Hay que ser fuertes para disfrutar. ¿Cómo pudieron prohibírnoslo algunos moralistas? ¿Cómo pudieron despreciarlo los adalides del deber? Incluso la apuesta rigurosa por el bien, incluso el cumplimiento de las responsabilidades, cobran sentido únicamente si nos procuran algo de satisfacción. La última montaña que atraviesan los peregrinos a Santiago fue bautizada con el espléndido nombre de Monte del gozo: al fin podía avistarse la catedral, al fin se estaba a punto de alcanzar la meta, tras una larga ruta de penalidades. ¿De qué habrían valido sin ese vértigo de alegría?
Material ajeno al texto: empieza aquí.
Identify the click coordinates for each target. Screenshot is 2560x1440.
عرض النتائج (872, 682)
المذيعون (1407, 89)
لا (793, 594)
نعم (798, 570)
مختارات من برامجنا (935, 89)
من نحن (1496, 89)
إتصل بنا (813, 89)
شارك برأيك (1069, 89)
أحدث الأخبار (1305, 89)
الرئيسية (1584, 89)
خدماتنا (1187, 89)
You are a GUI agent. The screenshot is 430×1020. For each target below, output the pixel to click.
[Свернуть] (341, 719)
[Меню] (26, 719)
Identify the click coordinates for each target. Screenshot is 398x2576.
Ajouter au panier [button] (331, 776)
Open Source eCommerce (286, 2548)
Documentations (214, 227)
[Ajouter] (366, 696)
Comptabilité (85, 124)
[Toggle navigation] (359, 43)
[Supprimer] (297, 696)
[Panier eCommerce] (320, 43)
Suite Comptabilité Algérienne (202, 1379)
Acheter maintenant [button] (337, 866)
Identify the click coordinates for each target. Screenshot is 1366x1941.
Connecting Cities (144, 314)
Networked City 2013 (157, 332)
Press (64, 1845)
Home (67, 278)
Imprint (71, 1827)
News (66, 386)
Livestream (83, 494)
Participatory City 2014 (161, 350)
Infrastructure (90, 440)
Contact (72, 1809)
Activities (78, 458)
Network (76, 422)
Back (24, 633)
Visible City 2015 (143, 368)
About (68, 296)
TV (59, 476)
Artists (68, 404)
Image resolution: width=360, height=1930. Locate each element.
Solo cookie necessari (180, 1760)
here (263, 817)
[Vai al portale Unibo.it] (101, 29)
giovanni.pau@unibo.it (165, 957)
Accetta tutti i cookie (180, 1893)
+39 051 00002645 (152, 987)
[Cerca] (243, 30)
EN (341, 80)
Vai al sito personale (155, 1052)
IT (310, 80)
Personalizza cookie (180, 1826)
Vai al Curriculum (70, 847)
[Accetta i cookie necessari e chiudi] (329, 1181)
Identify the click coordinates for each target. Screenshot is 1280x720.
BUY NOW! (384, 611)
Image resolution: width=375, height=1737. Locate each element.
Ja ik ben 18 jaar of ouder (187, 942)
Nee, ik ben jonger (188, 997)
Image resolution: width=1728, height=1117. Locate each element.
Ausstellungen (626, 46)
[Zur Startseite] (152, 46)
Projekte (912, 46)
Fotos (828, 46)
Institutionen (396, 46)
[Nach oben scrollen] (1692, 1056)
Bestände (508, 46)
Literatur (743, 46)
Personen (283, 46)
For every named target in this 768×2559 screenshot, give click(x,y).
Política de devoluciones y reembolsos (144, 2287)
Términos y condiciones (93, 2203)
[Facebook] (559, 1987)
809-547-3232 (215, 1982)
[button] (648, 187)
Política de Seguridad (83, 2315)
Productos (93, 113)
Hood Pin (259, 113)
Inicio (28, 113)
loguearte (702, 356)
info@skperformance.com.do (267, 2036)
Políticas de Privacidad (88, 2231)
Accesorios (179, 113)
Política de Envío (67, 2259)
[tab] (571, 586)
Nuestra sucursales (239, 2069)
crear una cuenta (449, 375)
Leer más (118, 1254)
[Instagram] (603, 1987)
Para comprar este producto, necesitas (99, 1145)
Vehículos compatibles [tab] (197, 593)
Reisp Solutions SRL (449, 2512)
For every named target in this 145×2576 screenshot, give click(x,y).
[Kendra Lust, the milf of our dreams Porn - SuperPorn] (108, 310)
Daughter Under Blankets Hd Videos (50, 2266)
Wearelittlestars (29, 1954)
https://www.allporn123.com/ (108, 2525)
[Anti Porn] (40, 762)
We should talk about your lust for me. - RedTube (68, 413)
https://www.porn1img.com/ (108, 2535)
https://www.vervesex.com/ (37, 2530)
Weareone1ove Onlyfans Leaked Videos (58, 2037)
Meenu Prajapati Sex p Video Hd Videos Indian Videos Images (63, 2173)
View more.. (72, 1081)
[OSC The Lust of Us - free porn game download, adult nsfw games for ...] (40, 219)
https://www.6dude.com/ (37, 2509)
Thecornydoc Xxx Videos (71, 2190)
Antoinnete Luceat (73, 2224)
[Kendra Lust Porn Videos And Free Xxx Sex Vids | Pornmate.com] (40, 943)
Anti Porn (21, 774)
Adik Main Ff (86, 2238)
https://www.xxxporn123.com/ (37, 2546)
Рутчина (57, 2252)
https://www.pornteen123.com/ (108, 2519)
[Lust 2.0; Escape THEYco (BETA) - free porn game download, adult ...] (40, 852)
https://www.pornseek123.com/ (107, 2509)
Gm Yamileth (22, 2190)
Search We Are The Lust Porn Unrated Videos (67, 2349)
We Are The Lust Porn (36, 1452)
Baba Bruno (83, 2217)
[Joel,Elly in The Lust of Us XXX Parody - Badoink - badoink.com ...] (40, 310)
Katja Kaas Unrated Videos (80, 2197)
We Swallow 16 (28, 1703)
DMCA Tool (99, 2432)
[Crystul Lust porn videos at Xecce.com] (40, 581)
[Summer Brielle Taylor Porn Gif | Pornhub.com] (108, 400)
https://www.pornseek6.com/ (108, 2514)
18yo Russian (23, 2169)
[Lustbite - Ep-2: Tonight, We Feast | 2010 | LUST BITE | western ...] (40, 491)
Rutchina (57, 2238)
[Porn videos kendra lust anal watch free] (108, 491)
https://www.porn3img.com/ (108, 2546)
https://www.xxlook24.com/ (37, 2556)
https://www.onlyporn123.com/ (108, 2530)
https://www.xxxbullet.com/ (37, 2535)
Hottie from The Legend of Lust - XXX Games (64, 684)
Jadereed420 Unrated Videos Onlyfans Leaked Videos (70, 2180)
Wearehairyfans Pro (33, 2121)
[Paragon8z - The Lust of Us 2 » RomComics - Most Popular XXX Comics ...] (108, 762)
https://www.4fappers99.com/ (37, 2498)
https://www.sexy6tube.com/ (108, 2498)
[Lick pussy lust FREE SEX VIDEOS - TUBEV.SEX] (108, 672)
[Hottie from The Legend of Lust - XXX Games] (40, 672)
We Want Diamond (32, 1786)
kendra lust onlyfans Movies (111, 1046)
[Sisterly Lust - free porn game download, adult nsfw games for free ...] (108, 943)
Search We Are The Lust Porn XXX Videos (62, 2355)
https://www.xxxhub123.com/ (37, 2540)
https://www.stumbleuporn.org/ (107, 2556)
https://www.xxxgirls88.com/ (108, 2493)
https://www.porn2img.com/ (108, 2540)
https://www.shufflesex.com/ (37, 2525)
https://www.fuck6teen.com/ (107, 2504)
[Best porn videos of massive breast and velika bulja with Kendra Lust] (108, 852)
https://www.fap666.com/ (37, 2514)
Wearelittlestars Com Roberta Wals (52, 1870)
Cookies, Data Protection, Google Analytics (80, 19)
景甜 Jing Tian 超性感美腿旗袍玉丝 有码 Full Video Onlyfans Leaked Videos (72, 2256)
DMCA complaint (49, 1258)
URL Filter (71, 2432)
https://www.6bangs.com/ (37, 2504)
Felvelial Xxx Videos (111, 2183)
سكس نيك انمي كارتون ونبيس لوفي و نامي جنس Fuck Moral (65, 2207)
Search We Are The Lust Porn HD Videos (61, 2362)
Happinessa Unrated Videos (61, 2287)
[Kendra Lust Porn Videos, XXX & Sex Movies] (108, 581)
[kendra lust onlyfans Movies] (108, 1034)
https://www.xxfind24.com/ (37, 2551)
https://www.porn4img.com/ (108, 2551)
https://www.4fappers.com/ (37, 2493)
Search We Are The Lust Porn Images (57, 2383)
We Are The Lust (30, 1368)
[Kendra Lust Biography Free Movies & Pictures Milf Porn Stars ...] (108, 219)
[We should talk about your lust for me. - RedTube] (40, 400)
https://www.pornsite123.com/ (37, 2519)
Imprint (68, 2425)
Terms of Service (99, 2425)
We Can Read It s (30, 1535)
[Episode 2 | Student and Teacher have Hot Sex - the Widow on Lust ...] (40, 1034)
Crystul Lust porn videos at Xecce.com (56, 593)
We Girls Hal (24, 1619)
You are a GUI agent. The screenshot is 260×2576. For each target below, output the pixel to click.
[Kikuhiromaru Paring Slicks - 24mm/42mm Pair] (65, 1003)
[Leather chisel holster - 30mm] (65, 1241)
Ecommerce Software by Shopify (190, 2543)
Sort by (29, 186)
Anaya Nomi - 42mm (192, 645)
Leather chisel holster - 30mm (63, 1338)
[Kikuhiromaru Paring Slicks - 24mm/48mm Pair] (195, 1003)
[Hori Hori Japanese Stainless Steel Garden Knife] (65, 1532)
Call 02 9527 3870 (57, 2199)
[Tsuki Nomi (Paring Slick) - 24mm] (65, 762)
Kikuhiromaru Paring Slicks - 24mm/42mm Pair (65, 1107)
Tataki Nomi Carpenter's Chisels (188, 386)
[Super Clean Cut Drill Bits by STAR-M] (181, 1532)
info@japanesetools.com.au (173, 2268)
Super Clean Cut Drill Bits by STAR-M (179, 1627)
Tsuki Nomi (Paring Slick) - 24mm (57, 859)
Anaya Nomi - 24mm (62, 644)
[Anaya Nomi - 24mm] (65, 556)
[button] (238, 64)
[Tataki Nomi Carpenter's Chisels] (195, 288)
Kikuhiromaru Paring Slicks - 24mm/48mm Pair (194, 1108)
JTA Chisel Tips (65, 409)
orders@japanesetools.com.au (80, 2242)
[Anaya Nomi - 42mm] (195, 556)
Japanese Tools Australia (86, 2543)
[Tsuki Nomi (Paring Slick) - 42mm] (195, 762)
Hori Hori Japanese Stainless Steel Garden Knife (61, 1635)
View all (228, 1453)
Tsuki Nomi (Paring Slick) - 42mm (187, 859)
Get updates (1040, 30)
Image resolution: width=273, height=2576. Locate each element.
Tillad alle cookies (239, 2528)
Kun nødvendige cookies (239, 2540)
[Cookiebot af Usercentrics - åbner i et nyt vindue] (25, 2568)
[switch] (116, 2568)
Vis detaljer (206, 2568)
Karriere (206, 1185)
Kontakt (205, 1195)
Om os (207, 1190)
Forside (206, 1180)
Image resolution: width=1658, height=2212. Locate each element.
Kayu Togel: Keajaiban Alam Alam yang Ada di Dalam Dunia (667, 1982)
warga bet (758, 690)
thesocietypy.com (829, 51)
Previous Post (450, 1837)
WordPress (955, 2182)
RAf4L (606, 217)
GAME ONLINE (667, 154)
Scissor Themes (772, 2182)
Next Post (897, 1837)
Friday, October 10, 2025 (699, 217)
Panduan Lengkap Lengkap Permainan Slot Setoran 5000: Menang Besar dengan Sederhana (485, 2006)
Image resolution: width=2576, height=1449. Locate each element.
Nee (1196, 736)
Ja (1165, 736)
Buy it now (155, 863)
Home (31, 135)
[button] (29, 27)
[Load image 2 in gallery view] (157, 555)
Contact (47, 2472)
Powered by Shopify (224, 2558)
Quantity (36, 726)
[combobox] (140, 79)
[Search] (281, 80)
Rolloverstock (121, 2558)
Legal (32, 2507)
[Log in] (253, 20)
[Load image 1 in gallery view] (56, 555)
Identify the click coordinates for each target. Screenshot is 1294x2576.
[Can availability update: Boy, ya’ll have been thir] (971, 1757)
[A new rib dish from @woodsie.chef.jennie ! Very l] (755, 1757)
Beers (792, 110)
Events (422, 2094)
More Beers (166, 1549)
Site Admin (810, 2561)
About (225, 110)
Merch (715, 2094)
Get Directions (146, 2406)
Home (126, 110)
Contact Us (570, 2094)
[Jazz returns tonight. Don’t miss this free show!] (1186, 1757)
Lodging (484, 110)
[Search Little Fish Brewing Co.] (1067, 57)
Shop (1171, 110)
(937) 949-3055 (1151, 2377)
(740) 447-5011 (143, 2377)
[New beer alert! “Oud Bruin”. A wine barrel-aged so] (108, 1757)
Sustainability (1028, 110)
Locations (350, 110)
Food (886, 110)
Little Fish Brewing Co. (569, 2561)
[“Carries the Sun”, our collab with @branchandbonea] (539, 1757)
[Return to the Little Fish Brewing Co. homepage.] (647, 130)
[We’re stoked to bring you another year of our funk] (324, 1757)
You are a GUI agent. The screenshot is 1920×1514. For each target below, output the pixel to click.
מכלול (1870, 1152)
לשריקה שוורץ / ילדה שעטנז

Tal vez a los moralistas, tan preocupados por lo espiritual, les inquietaba la llamada a lo material que suele contener el placer. Porque todo placer, aun el más elevado, nos regresa al cuerpo: quizá por eso suele zigzaguear por la estrecha vía entre el embeleso y la repugnancia. En todo placer se presiente una cierta vuelta a la tierra, al barro originario, a la mezcla primigenia donde se confundía lo vivo y lo muerto. El placer es un rasgo que compartimos con los hermanos animales, y por eso nos remite a nuestra primitiva condición. Esa regresión, a veces brusca, asusta al moralista, que teme despeñarse desde las alturas de la trascendencia. Si se dejara caer sin miedo, seguramente descubriría la inmensa dignidad, la asombrosa dimensión de la “espiritualidad” de la materia, que es la única patria que permanece a nuestro alcance.
Gozo, pues, de habitar y fertilizar la tierra. Magnífico placer del amor y la sensualidad; triste placer pagado que mata el eros con la acumulación frenética. Placer de abrir los ojos por la mañana y recibir el regalo de otro día. Placer de la compañía y de la soledad. Placer, incluso, a veces, del propio dolor. ¿Placer, con suerte, de morir?